Goal of the exercise
Nothing in the entries should change; repeat them exactly.

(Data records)
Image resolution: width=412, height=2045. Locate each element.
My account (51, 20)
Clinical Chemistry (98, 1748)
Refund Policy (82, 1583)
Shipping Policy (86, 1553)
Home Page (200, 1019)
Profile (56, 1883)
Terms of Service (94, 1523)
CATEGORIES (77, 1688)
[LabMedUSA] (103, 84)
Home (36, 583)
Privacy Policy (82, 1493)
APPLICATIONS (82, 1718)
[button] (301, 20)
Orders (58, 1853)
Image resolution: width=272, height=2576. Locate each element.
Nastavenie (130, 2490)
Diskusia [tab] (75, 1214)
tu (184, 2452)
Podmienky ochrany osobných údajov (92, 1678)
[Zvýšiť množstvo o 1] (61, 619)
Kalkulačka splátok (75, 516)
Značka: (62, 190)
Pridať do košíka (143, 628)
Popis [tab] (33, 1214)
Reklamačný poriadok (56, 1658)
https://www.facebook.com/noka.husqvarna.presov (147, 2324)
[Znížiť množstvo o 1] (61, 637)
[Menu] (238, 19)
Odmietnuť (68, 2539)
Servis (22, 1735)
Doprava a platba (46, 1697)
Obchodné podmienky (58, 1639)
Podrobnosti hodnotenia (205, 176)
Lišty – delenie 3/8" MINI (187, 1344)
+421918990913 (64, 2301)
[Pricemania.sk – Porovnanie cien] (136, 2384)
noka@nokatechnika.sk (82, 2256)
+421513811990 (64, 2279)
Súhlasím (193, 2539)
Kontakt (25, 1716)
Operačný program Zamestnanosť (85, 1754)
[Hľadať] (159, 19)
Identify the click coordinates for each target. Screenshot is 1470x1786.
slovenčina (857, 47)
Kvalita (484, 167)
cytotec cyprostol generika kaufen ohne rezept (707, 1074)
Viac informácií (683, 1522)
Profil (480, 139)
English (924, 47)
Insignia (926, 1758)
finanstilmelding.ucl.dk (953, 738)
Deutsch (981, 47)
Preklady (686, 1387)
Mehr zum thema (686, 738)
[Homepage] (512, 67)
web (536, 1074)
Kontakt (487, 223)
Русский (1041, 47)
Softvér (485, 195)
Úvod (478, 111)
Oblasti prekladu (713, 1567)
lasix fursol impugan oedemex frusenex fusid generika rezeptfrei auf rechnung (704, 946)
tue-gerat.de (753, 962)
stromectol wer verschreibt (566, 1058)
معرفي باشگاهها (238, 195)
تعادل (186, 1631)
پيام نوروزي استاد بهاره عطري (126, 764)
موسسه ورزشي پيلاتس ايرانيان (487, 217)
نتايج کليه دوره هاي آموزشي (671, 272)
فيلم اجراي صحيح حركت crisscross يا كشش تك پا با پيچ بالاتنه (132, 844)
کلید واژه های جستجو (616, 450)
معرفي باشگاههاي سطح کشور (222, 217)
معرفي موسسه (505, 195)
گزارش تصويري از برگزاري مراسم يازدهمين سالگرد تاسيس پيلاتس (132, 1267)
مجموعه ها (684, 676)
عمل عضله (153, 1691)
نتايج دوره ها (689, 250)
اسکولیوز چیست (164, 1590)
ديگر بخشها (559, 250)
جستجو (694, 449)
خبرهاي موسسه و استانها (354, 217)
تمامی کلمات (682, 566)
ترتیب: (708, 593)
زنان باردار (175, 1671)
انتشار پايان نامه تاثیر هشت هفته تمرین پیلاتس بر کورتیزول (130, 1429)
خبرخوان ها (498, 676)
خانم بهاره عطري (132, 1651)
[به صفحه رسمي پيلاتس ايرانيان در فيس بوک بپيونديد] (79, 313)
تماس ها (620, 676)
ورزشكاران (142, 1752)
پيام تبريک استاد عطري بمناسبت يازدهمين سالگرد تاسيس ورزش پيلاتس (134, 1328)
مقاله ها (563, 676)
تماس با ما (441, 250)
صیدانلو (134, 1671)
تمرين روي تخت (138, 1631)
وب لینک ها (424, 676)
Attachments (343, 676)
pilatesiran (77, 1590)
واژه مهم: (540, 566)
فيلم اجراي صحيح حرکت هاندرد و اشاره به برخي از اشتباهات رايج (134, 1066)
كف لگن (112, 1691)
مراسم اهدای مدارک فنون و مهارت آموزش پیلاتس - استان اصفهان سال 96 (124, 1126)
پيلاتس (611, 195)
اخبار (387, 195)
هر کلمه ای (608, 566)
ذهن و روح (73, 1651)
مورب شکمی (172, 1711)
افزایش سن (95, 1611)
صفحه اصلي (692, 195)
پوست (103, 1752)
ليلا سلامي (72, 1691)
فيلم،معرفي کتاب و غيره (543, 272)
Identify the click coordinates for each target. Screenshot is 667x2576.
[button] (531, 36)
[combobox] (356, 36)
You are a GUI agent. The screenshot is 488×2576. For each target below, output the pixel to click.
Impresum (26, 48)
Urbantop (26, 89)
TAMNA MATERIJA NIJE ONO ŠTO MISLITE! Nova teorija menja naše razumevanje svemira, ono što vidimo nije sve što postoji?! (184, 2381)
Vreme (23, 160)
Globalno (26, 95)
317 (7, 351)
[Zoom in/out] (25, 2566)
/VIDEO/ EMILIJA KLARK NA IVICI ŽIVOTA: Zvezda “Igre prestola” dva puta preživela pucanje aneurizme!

Result of the task
Image resolution: width=412, height=2045. Locate each element.
My account (51, 20)
Clinical Chemistry (98, 1748)
Refund Policy (82, 1583)
Shipping Policy (86, 1553)
Home Page (200, 1019)
Profile (56, 1883)
Terms of Service (94, 1523)
CATEGORIES (77, 1688)
[LabMedUSA] (103, 84)
Home (36, 583)
Privacy Policy (82, 1493)
APPLICATIONS (82, 1718)
[button] (301, 20)
Orders (58, 1853)
Image resolution: width=272, height=2576. Locate each element.
Nastavenie (130, 2490)
Diskusia [tab] (75, 1214)
tu (184, 2452)
Podmienky ochrany osobných údajov (92, 1678)
[Zvýšiť množstvo o 1] (61, 619)
Kalkulačka splátok (75, 516)
Značka: (62, 190)
Pridať do košíka (143, 628)
Popis [tab] (33, 1214)
Reklamačný poriadok (56, 1658)
https://www.facebook.com/noka.husqvarna.presov (147, 2324)
[Znížiť množstvo o 1] (61, 637)
[Menu] (238, 19)
Odmietnuť (68, 2539)
Servis (22, 1735)
Doprava a platba (46, 1697)
Obchodné podmienky (58, 1639)
Podrobnosti hodnotenia (205, 176)
Lišty – delenie 3/8" MINI (187, 1344)
+421918990913 (64, 2301)
[Pricemania.sk – Porovnanie cien] (136, 2384)
noka@nokatechnika.sk (82, 2256)
+421513811990 (64, 2279)
Súhlasím (193, 2539)
Kontakt (25, 1716)
Operačný program Zamestnanosť (85, 1754)
[Hľadať] (159, 19)
Identify the click coordinates for each target. Screenshot is 1470x1786.
slovenčina (857, 47)
Kvalita (484, 167)
cytotec cyprostol generika kaufen ohne rezept (707, 1074)
Viac informácií (683, 1522)
Profil (480, 139)
English (924, 47)
Insignia (926, 1758)
finanstilmelding.ucl.dk (953, 738)
Deutsch (981, 47)
Preklady (686, 1387)
Mehr zum thema (686, 738)
[Homepage] (512, 67)
web (536, 1074)
Kontakt (487, 223)
Русский (1041, 47)
Softvér (485, 195)
Úvod (478, 111)
Oblasti prekladu (713, 1567)
lasix fursol impugan oedemex frusenex fusid generika rezeptfrei auf rechnung (704, 946)
tue-gerat.de (753, 962)
stromectol wer verschreibt (566, 1058)
معرفي باشگاهها (238, 195)
تعادل (186, 1631)
پيام نوروزي استاد بهاره عطري (126, 764)
موسسه ورزشي پيلاتس ايرانيان (487, 217)
نتايج کليه دوره هاي آموزشي (671, 272)
فيلم اجراي صحيح حركت crisscross يا كشش تك پا با پيچ بالاتنه (132, 844)
کلید واژه های جستجو (616, 450)
معرفي باشگاههاي سطح کشور (222, 217)
معرفي موسسه (505, 195)
گزارش تصويري از برگزاري مراسم يازدهمين سالگرد تاسيس پيلاتس (132, 1267)
مجموعه ها (684, 676)
عمل عضله (153, 1691)
نتايج دوره ها (689, 250)
اسکولیوز چیست (164, 1590)
ديگر بخشها (559, 250)
جستجو (694, 449)
خبرهاي موسسه و استانها (354, 217)
تمامی کلمات (682, 566)
ترتیب: (708, 593)
زنان باردار (175, 1671)
انتشار پايان نامه تاثیر هشت هفته تمرین پیلاتس بر کورتیزول (130, 1429)
خبرخوان ها (498, 676)
خانم بهاره عطري (132, 1651)
[به صفحه رسمي پيلاتس ايرانيان در فيس بوک بپيونديد] (79, 313)
تماس ها (620, 676)
ورزشكاران (142, 1752)
پيام تبريک استاد عطري بمناسبت يازدهمين سالگرد تاسيس ورزش پيلاتس (134, 1328)
مقاله ها (563, 676)
تماس با ما (441, 250)
صیدانلو (134, 1671)
تمرين روي تخت (138, 1631)
وب لینک ها (424, 676)
Attachments (343, 676)
pilatesiran (77, 1590)
واژه مهم: (540, 566)
فيلم اجراي صحيح حرکت هاندرد و اشاره به برخي از اشتباهات رايج (134, 1066)
كف لگن (112, 1691)
مراسم اهدای مدارک فنون و مهارت آموزش پیلاتس - استان اصفهان سال 96 (124, 1126)
پيلاتس (611, 195)
اخبار (387, 195)
هر کلمه ای (608, 566)
ذهن و روح (73, 1651)
مورب شکمی (172, 1711)
افزایش سن (95, 1611)
صفحه اصلي (692, 195)
پوست (103, 1752)
ليلا سلامي (72, 1691)
فيلم،معرفي کتاب و غيره (543, 272)
Identify the click coordinates for each target. Screenshot is 667x2576.
[button] (531, 36)
[combobox] (356, 36)
You are a GUI agent. The screenshot is 488×2576. For each target below, output the pixel to click.
Impresum (26, 48)
Urbantop (26, 89)
TAMNA MATERIJA NIJE ONO ŠTO MISLITE! Nova teorija menja naše razumevanje svemira, ono što vidimo nije sve što postoji?! (184, 2381)
Vreme (23, 160)
Globalno (26, 95)
317 (7, 351)
[Zoom in/out] (25, 2566)
/VIDEO/ EMILIJA KLARK NA IVICI ŽIVOTA: Zvezda “Igre prestola” dva puta preživela pucanje aneurizme!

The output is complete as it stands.